Update the entries below by replacing "next page" with "previous page" and leave all other text unchanged.
.....
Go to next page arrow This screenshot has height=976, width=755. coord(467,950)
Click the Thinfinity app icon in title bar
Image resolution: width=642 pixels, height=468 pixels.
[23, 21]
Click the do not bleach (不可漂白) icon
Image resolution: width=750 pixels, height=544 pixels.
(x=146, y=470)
.....
Problem solution »
Go to previous page arrow This screenshot has height=976, width=755. coord(467,950)
Click the Thinfinity app icon in title bar
Image resolution: width=642 pixels, height=468 pixels.
[23, 21]
Click the do not bleach (不可漂白) icon
Image resolution: width=750 pixels, height=544 pixels.
(x=146, y=470)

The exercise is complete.